- LIST OF TASKS
A - In the passage on how scribes altered manuscripts, why did later Byzantine manuscripts add "and drink" to Mark 2:16? Answer in one to three sentences.
B - In the passage on how scribes altered manuscripts, rewrite the part that opens with the words "Even when it" and closes with "had been done.", substituting "dissenters" for "heretics".

- SOURCE PASSAGE
= = =

Then you have common expressions which are often used over and over again by a particular author. For example, in John 1:34, John the Baptist says for I have seen and I have testified that this is truly the Son of God. This is what you have in most manuscripts, but in Codex Sinaiticus and in two early papyri, one of which was discovered in 1998, says that I have seen and I have testified that this is the unique one of God. Not the Son of God. Consequently, what would the scribe be likely to do, to say this is the elect one or to say that this is the Son of God? Well, nowhere else does John call Jesus the elect one of God, but many times, he speaks of him as the Son of God. Scribes would be prone to change the elect one to the Son of God. And I this is significant that we see this kind of thing happening. In the Gospels, we have in Luke 5:30, but the Pharisees and the experts in the law complained to his disciples saying, why do you eat and drink with tax collectors and sinners? That same pericope, that same story is found in Mark 2 and there the wording is a little different, ‘so when the experts of the law and the Pharisees saw that he was eating with sinners and tax collectors, they said to his disciples, why does he eat with tax collectors and sinners?’ What you have in Luke is, ‘why do you eat and drink with tax collectors and sinners?’ There is no contradiction between these two, but even in things like this, you get some scribes to say, well, let’s harmonize the wording here. So, later Byzantine manuscripts harmonize Mark 2:16 in order to conform to Luke 5:30 by adding ‘and drink.’ So in the Byzantine manuscripts, it says, ‘why does he eat and drink with tax collectors and sinners?’ So it is the same wording that Luke has in his.

Even when it did involve supposed discrepancies, scripts tended to harmonize. It was a massive motivation on their part. So, virtually all manuscripts harmonized to some degree, showing that the manuscripts were not produced by heretics or at least those who may have been produced by heretics

did not seem to produce heretical ideas, at least, not very often. In fact, it’s difficult to find any place where this had been done.

= = =

- SOURCE DATA

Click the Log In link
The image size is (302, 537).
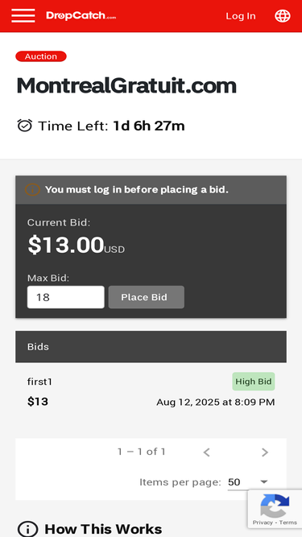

= = =

- FINAL RESULTS
A - The Byzantine scribes added "and drink" to make Mark 2:16 match the wording of Luke 5:30. The two verses tell the same story, and the scribes wanted to harmonize them. As a result, the Byzantine text of Mark reads "why does he eat and drink with tax collectors and sinners?", which is the same wording Luke has.

B -
Even when it did involve supposed discrepancies, scripts tended to harmonize. It was a massive motivation on their part. So, virtually all manuscripts harmonized to some degree, showing that the manuscripts were not produced by dissenters or at least those who may have been produced by dissenters

did not seem to produce heretical ideas, at least, not very often. In fact, it’s difficult to find any place where this had been done.